Общее между ними - интерес к анимации и традициям сюрреализма. Но если Натали Юрберг вдохновляется детскими сказками и пластилиновыми фигурками, то Ян Шванкмайер, по его собственному выражению, выстраивает узкий арку-мост между художником XVI века Джузеппе Арчимбольдо, представлявшим фигуры божеств "Времен года" сложенными из цветов и плодов, и сюрреалистами Андре Бретоном и Луисом Бунюэлем.
Впрочем, при ближайшем рассмотрении выясняется, что мост не так уж узок. На этом "мосту" можно обнаружить посвящение Марселю Дюшану (в тактильной поэме "Пожалуйста, прикоснись") и отсылки к дюреровской гравюре "Рыцарь, смерть и дьявол" ("Марионетка смерти")… Плюс - оммажи африканским фетишам и маскам, древним томам по "Естественной истории" и "Песням Мальдорора". Фактически выставка оказывается сложно организованным и ясно структурированным коллажом, который мимикрирует под коллекцию диковин, или кунсткамеру. В нем есть "Скульптуры жеста", "Фетиши и марионетки", раздел "Естественная история", "Рисунки медиумов", серия объектов "Конец цивилизации"… Идеальным прообразом этого собрания стала одна из самых знаменитых и богатейших кунсткамер Европы, которая была у Рудольфа II, императора Священной Римской империи, двор которого долгое время находился в Праге, а художником при этом дворе был как раз итальянец Арчимбольдо. Эта кунсткамера была разграблена во время 30-летней войны (Шванкмайер не забывает уточнить, что тут постарались солдаты шведского короля Густава). По сути художник создает фантастическое пространство, похожее на реконструкции и на перевод воображаемой коллекции в реальность.
Тут имеет смысл уточнить, что сам Ян Шванкмайер - обладатель обширных коллекций рисунков "автоматического письма", африканских масок, фетишей и прочих чудесных вещей. Иначе говоря, у истоков его воображения есть и вполне реально существующие объекты. Кроме того, зыбкость границы между воображаемым и реальным пространствами для художника - что-то вроде аксиомы. Не случайно в своих полемичных "10 заповедях" (1999), он заявляет: "Воображение революционно, потому что противопоставляет возможное действительному. (…) Воображение - это ценнейший дар, полученный человечеством. Воображение, а не труд, сделало человека человеком".
Самое неожиданное тут - упоминание о "революционности" и явная полемика с классическим трудом Энгельса, который когда-то "проходил" каждый студент. Сюрреалист Шванкмайер, который всегда раз подчеркнуть, что его интересуют глубины подсознания, бескрайнее бессознательного, архаика вкупе с автоматическим письмом, как выясняется, готов поднять флаг революции.
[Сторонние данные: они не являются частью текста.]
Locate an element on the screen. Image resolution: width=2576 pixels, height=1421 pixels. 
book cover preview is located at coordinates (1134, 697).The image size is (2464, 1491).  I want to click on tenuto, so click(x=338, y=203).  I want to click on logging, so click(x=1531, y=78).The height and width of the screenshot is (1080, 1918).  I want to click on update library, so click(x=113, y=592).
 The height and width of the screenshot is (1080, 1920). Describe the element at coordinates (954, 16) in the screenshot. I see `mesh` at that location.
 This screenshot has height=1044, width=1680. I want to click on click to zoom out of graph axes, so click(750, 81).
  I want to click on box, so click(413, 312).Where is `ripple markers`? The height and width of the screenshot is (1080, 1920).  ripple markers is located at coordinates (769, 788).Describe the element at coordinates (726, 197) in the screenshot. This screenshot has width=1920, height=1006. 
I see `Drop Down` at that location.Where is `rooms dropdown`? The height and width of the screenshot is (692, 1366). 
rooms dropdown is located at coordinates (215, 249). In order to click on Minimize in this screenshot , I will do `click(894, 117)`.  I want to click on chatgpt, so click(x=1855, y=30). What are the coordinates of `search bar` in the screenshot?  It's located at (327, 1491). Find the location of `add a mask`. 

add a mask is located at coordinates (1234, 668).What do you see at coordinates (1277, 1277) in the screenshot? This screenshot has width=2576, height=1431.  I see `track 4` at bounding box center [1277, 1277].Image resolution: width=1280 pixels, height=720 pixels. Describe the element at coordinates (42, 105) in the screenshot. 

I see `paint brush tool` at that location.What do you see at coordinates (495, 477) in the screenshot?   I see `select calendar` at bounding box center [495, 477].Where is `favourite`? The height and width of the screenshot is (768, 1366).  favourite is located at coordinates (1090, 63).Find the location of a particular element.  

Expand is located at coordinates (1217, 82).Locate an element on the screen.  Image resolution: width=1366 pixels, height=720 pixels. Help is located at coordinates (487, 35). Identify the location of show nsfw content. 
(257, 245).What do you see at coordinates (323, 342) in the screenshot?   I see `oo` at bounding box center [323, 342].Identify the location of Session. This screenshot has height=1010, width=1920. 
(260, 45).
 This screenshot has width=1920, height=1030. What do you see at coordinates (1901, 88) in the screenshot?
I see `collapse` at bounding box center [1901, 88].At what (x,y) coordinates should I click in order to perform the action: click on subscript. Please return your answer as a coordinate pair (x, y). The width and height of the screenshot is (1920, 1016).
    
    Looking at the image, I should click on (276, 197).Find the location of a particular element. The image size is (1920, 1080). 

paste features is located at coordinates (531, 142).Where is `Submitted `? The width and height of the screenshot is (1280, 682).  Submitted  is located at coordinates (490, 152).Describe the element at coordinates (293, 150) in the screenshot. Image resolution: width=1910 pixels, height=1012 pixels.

Сюрреалистической революции, разумеется.
А для этого воображение переводится в самую что ни на есть реальность, которую можно потрогать, пощупать, - в "скульптуры жеста". Из скульптур, которые становятся отпечатками "окаменевших эмоций" он складывает коллажи, дополняет их текстами и рисунками, выстраивает серии. В результате получаются завораживающие "тактильные поэмы". Там старые черно-белые фотографии вдруг "прорастают" бесформенными гипсовыми заковыками, отдаленно напоминающими улиток без ракушек, и тревожат неясной угрозой. Встреча фотографии и "тактильного объекта" не обещает мирного симбиоза реальности и воображения. Наоборот, они благополучно пожирают друг друга. Мирная встреча вообще не тот сюжет, который любит Шванкмайер. Достаточно посмотреть его давнюю анимацию "Воображаемый диалог" (1982) или легендарный фильм "Полено", чтобы понять: художник работает с тем, что мы хотели бы забыть. С агрессией и страхами, неумением слышать (не говоря уж о том, чтобы понимать) другого, с подавленными желаниями и реализованными мечтам…
Обычные сюжеты сюрреалистов, скажете вы. Но чем агрессивнее цивилизация навязывает рациональный образ героя-потребителя, тем очевиднее, что "веселый роджер" большой сюрреалистической революции собирает все больше поклонников. Причину Шванкмайер нам объяснил: "Антиэстетический подход приближает к выходу на свободу. Если в творчестве и есть какой-то смысл, то только тот, что оно нас освобождает".